On 1 May, a rump session of the Nationalrat recast the constitution into an authoritarian and corporatist document. The official name of the country was changed to the Federal State of Austria, with the VF as the only legally permitted political organisation. Thereafter, the organisation held a monopolistic position in Austrian politics with both civilian and military divisions. Dollfuss remained its undisputed leader until his assassination during the Nazi July Putsch on 25 July 1934. He was succeeded by Ernst Rüdiger Starhemberg, while his VF fellow Justice Minister Kurt Schuschnigg became chancellor.

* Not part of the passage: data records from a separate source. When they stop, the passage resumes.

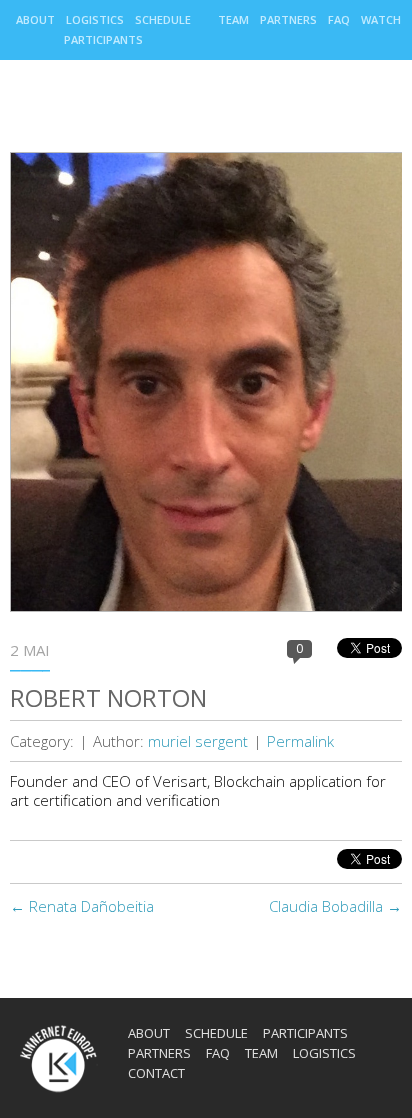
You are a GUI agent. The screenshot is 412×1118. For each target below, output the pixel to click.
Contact (156, 1073)
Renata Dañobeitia (82, 906)
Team (233, 19)
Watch (381, 19)
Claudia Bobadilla (335, 906)
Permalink (300, 741)
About (35, 19)
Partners (288, 19)
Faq (339, 19)
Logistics (95, 19)
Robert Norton (108, 697)
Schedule (163, 19)
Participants (103, 39)
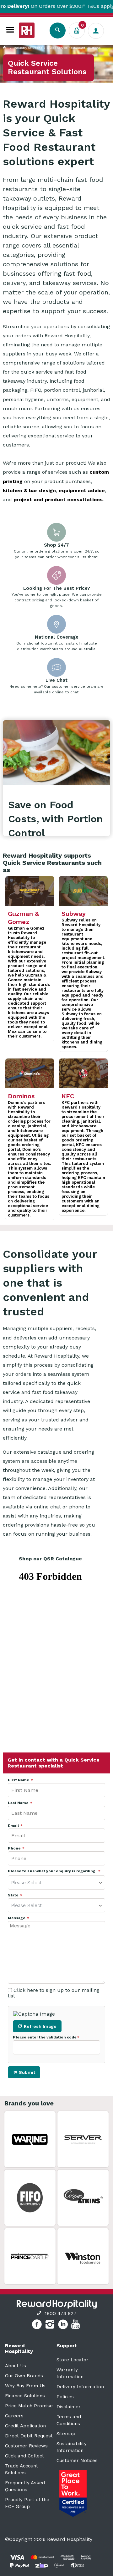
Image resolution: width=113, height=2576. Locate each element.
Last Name (19, 1803)
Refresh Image (40, 2026)
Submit (27, 2072)
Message (17, 1918)
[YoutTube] (76, 2325)
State (13, 1895)
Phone (15, 1848)
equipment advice (82, 490)
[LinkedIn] (64, 2325)
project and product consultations (58, 499)
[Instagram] (50, 2325)
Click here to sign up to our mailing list (54, 1993)
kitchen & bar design (29, 490)
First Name (19, 1780)
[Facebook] (37, 2325)
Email (14, 1826)
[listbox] (56, 1882)
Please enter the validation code (45, 2037)
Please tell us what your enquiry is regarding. (53, 1871)
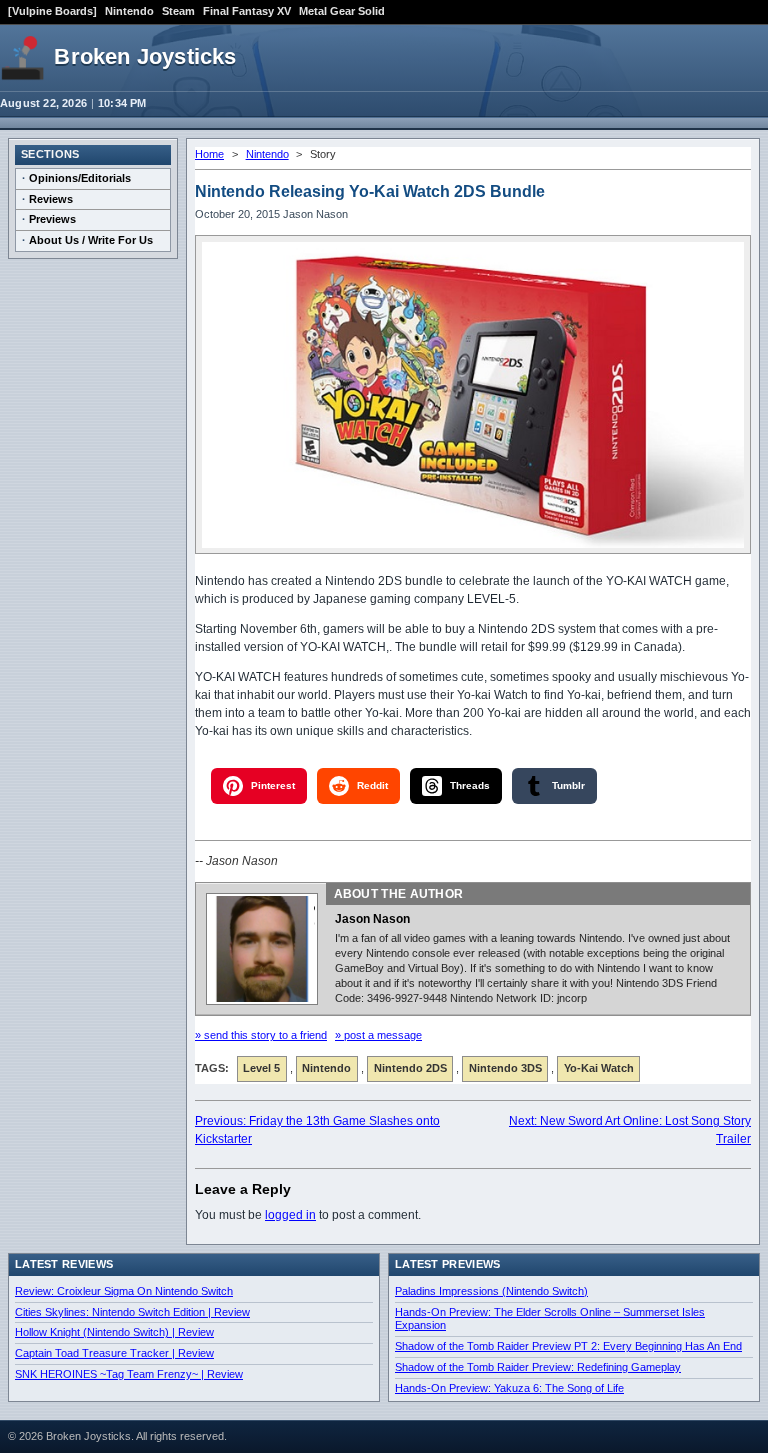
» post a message (378, 1035)
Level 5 (261, 1068)
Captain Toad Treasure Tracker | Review (114, 1353)
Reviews (51, 199)
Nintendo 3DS (505, 1068)
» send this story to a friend (261, 1035)
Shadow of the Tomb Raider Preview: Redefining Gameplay (538, 1367)
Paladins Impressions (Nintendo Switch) (491, 1291)
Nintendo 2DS (410, 1068)
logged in (290, 1215)
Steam (178, 11)
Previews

In 1936, Schuschnigg also took over the leadership of the VF. The Front was declared a corporation under public law and the only legal political organisation in Austria. Its symbol was the crutch cross (Kruckenkreuz), and its official greeting was Österreich! ("Austria!") or Front heil!. The party flag was adopted as the second state flag of Austria. Though membership was obligatory for officials, the VF never became a mass movement. By the end of 1937 it had 3 million members (with 6.5 million inhabitants of Austria); it could however never win the support of its political opponents, neither from the circles of the Social Democrats nor from the Austrian Nazis.

===Anschluss===
Schuschnigg acknowledged that Austrians were Germans and that Austria was a "German state" but he strongly opposed an Anschluss and passionately wished for Austria to remain independent from Germany.

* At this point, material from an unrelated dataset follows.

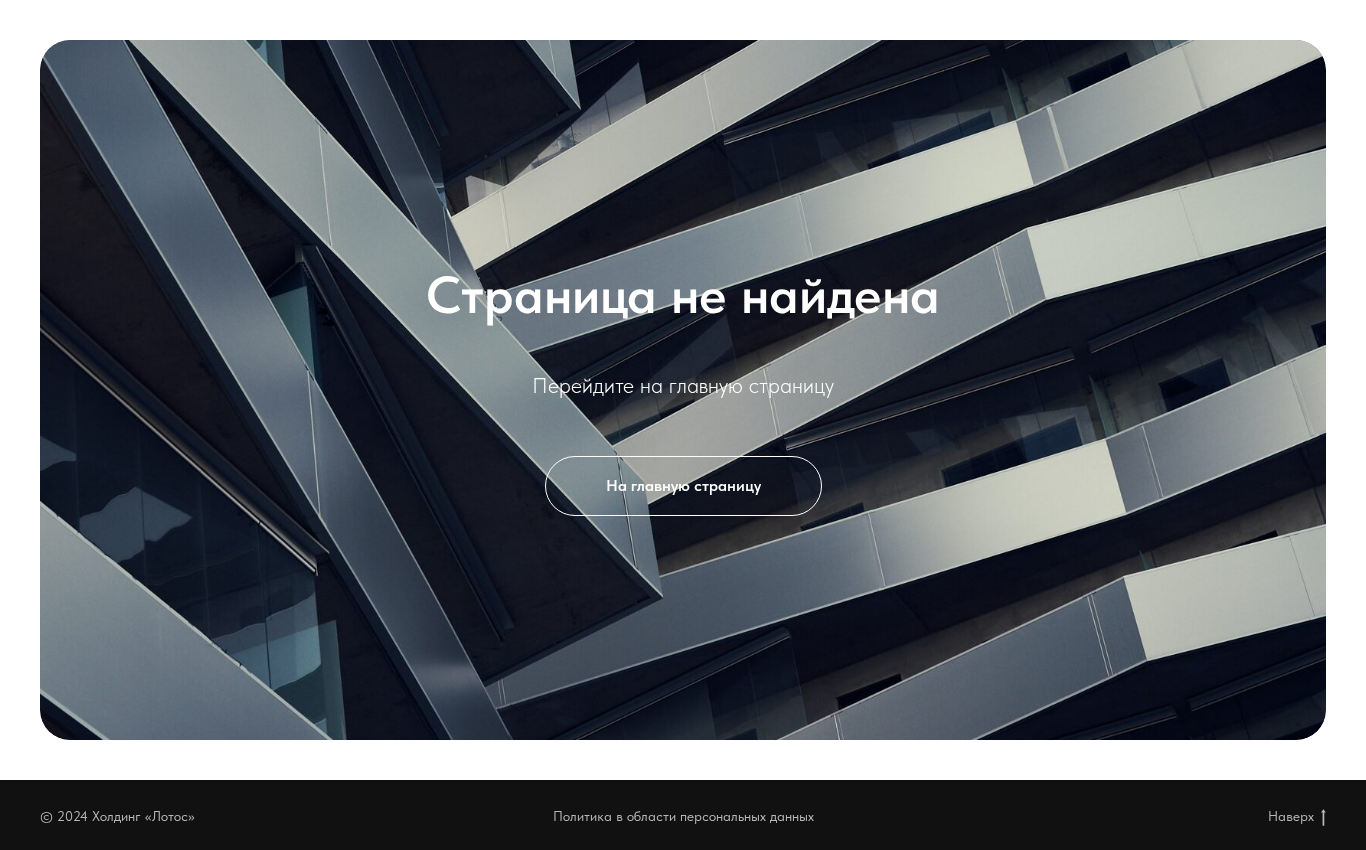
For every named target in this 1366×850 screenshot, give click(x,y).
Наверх (1291, 816)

Schuschnigg's government had to face the increasing pressure by its powerful neighbour Nazi Germany under Austrian-born Adolf Hitler. The state's fate was sealed when the Italian dictator Benito Mussolini approached the German Nazis. To ease tensions, Schuschnigg on 11 July 1936 concluded an agreement, whereafter several conspirators of the 1934 July Putsch were released from prison. Nazi confidants like Edmund Glaise-Horstenau and Guido Schmidt joined Schuschnigg's cabinet, while Arthur Seyss-Inquart attained the office of a State Councillor, though the Austrian Nazi Party remained illegal.

On 12 February 1938 Hitler summoned Schuschnigg to his Berghof residence, constraining the readmission of the Nazi Party and the replacement of the Austrian chief of staff Alfred Jansa by Franz Böhme to pave the way for a Wehrmacht invasion. Schuschnigg had to appoint Seyss-Inquart Minister of the Interior, encouraging the political activation of the Austrian Nazis.

Realizing that he was in a bind, Schuschnigg announced a referendum on Austrian independence. In hopes of increasing the likelihood of a "Yes" vote, he agreed to lift the ban on the Social Democrats and their affiliated trade unions in return for their support of the referendum, dismantling the one-party state. This move came too late. Schuschnigg was finally forced to resign under German pressure on 11 March and was succeeded by Seyss-Inquart. The Fatherland Front was immediately banned after the Anschluss, the annexation of Austria to Germany, two days later.

After the Second World War, in 1945, former members of the Fatherland Front like Julius Raab and Leopold Figl founded the conservative and Christian democratic Austrian People's Party (ÖVP) that became one of the two major parties of the Second Austrian republic. Unlike the Fatherland Front, the ÖVP was fully committed to democracy and put less emphasis on religion.